_EXERCISE BRIEF_
Leaving the pictures aside, repeat each line below exactly.

(Saved data entries)
----
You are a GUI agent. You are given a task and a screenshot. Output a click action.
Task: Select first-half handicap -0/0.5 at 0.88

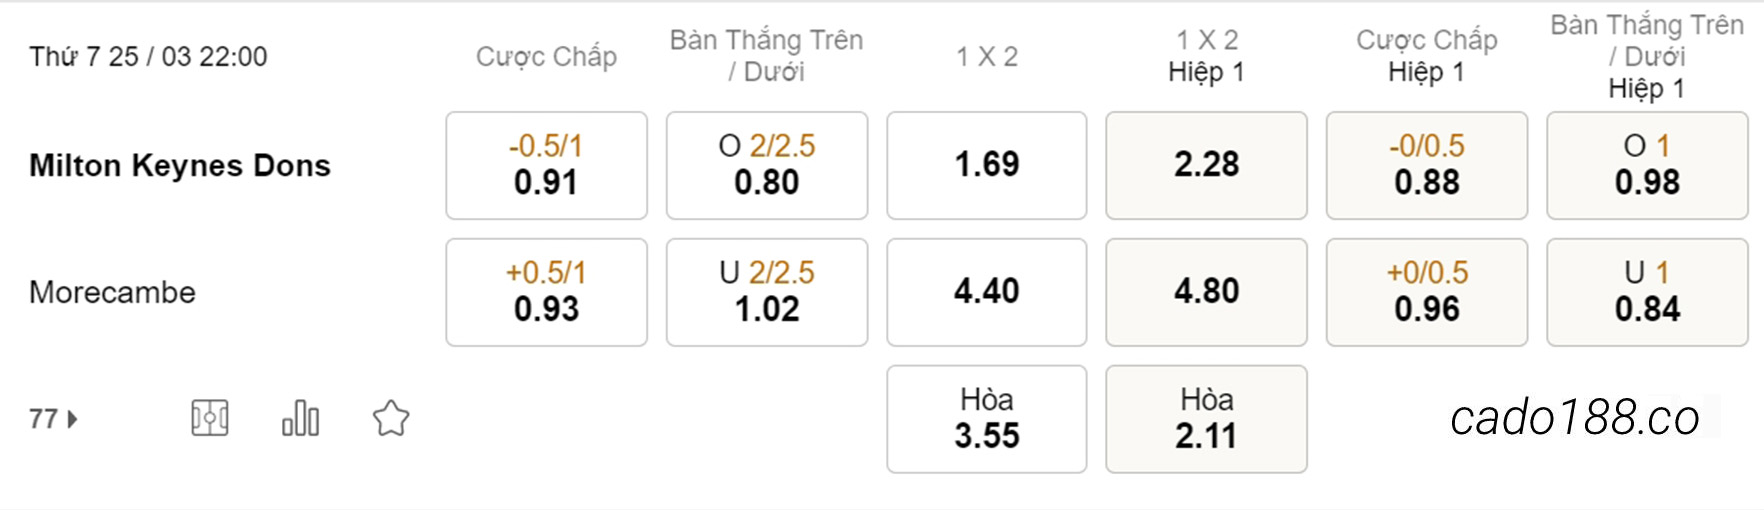1427,165
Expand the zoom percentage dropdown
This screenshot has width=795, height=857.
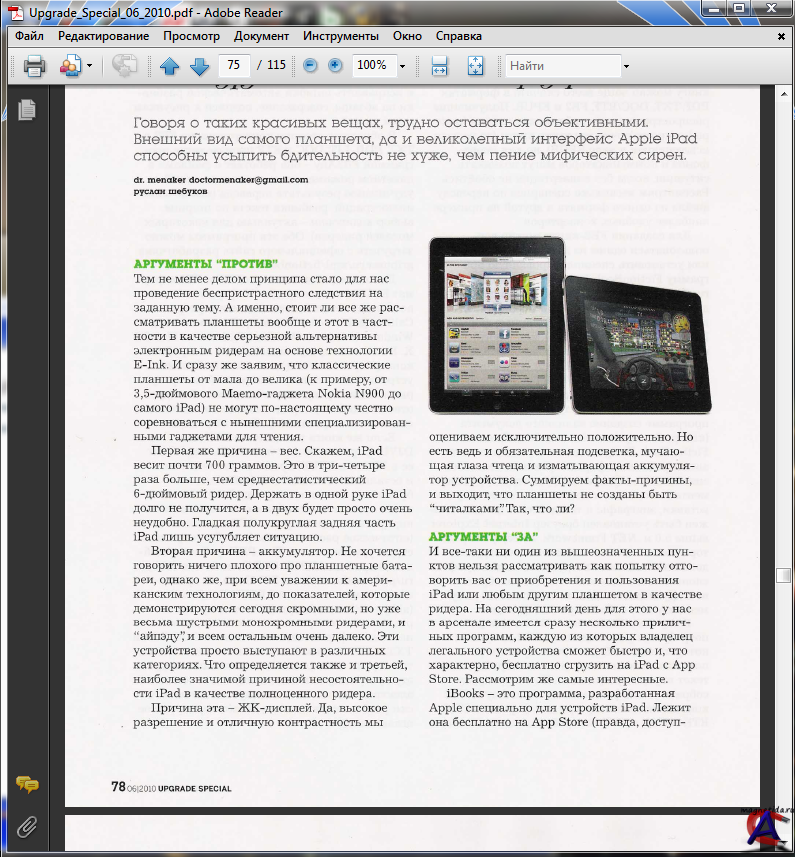tap(402, 66)
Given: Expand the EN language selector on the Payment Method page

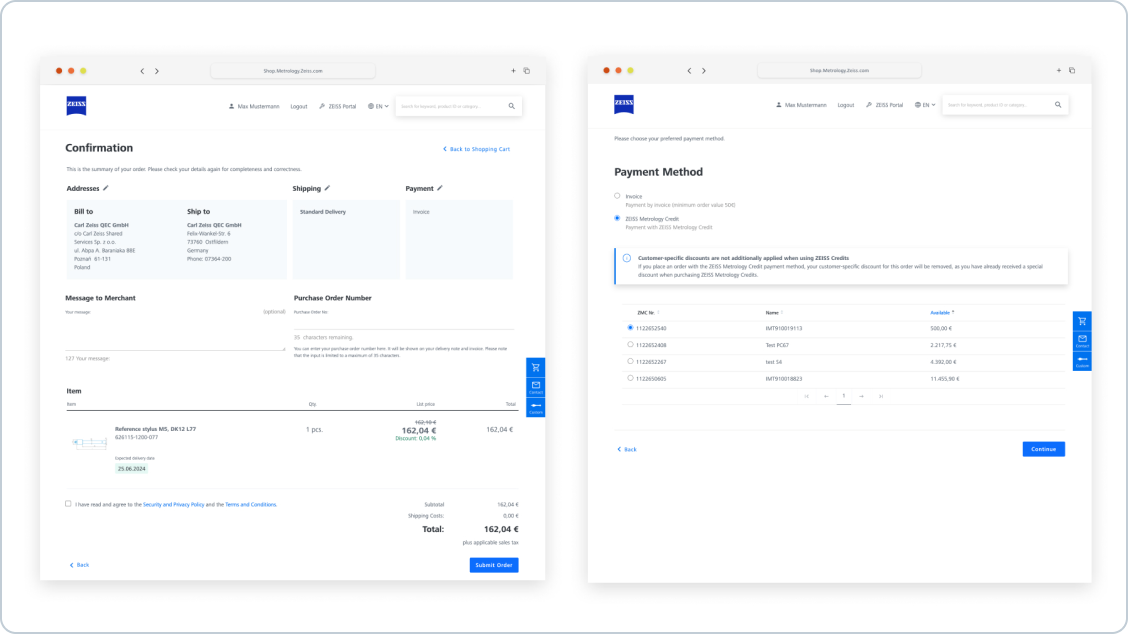Looking at the screenshot, I should tap(925, 105).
----
_FINAL ANSWER_
You are a GUI agent. You are given a task and a screenshot. Output a click action.
Task: Select first-half handicap -0/0.5 at 0.88

1427,165
Expand the zoom percentage dropdown
This screenshot has width=795, height=857.
tap(402, 66)
Given: Expand the EN language selector on the Payment Method page

Looking at the screenshot, I should tap(925, 105).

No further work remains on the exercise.